Hava çoktan karardı. Adam işinden çıkıp evine gitti. Kesik öksürükler gibi yanıp sönen sokak lambalarının altından geçti. Evinin önüne geldi. Kapısında yanan lambasının ışığıyla gölgesini asfalta serip içeri girdi. Adam ciddiydi. Biraz da çirkindi.

Kadın Güzeldi

Yemeğini ısıtıp önüne koydu ve kanepesinde yedi. Bir bira açtı, köpürecek diye korktu. Aldı kalemini kağıdını başladı yazmaya. Uzun uzun baktı önce boş kağıda. Ne yazacağına, nelerden bahsedeceğine karar veremiyordu ancak bir yerden başlamalıydı. Sonra bu boş kağıda uzun uzun bakmanın da bundan bahsetmenin de modasının geçtiğini fark etti. Okuduğu kitapları düşündü, öğrendiği kavramları, insanlarda görmeyi arzuladığı değerleri…

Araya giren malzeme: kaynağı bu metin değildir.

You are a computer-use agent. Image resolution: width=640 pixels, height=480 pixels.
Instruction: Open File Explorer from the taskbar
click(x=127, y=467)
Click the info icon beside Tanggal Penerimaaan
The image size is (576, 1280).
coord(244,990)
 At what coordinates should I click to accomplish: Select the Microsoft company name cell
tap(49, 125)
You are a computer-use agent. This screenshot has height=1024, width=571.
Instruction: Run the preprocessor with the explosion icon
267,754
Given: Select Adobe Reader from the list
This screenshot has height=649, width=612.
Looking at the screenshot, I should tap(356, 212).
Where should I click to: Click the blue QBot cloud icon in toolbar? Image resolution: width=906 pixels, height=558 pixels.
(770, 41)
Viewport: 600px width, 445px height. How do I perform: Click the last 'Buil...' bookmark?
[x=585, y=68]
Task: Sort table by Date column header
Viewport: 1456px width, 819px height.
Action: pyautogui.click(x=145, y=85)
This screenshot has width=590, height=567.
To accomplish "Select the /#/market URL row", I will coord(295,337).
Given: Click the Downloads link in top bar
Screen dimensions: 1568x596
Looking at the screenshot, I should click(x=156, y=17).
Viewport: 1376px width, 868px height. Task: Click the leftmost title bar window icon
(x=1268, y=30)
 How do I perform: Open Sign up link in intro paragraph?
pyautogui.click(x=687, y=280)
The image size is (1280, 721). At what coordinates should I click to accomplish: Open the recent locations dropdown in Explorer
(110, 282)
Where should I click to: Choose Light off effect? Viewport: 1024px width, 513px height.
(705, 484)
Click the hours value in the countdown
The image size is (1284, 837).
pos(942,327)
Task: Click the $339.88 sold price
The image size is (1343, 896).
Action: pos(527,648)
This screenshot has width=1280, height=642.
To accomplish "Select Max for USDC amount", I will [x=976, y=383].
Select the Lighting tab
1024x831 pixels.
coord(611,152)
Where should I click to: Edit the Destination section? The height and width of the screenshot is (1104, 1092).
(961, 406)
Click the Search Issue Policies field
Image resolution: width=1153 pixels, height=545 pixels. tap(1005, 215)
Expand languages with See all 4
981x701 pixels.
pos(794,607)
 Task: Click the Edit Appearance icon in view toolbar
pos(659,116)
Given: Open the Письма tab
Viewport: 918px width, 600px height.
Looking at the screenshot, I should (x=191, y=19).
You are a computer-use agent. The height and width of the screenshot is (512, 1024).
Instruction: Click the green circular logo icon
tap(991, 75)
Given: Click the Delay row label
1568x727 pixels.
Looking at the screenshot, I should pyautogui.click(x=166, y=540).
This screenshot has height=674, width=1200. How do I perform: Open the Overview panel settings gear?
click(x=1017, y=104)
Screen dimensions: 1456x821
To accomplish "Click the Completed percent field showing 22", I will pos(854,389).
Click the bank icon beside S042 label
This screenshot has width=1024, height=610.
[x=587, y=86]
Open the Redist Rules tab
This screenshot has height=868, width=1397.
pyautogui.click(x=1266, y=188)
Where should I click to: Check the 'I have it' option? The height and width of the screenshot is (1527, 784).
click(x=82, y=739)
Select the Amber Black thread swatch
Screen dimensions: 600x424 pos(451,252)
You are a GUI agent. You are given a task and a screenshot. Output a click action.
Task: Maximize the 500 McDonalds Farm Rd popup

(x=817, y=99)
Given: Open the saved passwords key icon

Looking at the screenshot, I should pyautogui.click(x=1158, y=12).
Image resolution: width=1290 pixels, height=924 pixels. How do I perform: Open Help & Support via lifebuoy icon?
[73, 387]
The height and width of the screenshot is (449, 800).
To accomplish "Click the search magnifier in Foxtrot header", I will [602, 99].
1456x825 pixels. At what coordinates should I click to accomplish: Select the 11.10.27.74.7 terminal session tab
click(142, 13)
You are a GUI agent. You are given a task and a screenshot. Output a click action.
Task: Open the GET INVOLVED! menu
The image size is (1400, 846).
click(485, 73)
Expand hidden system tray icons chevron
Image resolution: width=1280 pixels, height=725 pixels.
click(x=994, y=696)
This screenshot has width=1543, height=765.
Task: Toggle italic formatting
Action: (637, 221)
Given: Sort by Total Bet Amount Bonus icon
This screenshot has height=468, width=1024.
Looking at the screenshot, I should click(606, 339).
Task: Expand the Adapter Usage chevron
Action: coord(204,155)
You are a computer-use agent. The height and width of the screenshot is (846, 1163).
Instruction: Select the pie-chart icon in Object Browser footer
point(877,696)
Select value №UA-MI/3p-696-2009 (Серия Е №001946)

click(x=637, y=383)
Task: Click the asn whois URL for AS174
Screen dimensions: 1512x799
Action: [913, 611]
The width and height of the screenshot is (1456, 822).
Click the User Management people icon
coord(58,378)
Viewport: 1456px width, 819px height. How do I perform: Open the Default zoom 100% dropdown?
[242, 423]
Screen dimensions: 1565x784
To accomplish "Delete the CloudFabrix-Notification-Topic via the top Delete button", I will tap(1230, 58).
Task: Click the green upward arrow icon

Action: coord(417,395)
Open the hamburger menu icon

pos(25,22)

Baktı ki olmuyor, ardı sıra gelen cümleler birbirini tanımıyor ve neredeyse bir akraba evliliğinden doğacak çocuk kadar riskli olmaya başlıyor her yeni cümlesi, kalktı yerinden. Açtı kapısını attı sırtına yerde yatan gölgesini, çıktı evinden. Yürüdü bir süre. Biraz daha yürüdü. Baktı ki bu sokaklarda boş boş yürümenin de bundan bahsetmenin de modası geçti, girdi bir kafeye. Hayatını düşündü. Felsefeyle ilgilenişini, yazarlığını, çizerliğini, derin konuşmalarda toplumu eleştirmesini, kendiyle barışmaya çalışmalarını ve henüz çoğu insanın düşünmeyi, aklına bile getirmediği yani merak dahi etmediği onlarca kavramı. Çoğu insanın yapmak istediği ancak bir türlü başlamaya cesaret edemediği yazılarını düşündü, çizdiği resimleri ve yazdığı şiirleri düşündü. Gözü bir kadına takıldı. “Kadın güzeldi.”


Kadınla göz göze gelmekten kaçındığından bir anda sol tarafından mermi geçmiş gibi kafasını çevirdi. Ürktü kadını bakışlarıyla rahatsız etmekten. Çünkü “Kadın güzeldi” ve adam çirkindi. Düşünmeye başladı adam. Gidip merhaba demeyi geçirdi aklından. Ne vardı yani merhaba demekten daha doğal. Hem onca birikimi vardı. Felsefesinden sosyolojisine, tiyatrosundan şiirine birçok birikimi vardı cebinde. Konuşamayacak, iki kelimeyi bir araya getiremeyecek kadar aciz değildi ve bunun en güzel betimlemelerle, kelimelerin arasında dans edercesine yapabildiğini biliyordu. Derdini anlatmayı bu kadar keyifli ve edebi bir havayla yapabildiğini ona daha önce onlarca insan söylemişti. Şimdi bir kadına merhaba demek neden bu kadar zor olsun diye düşünürken kül tabağında yer arıyordu.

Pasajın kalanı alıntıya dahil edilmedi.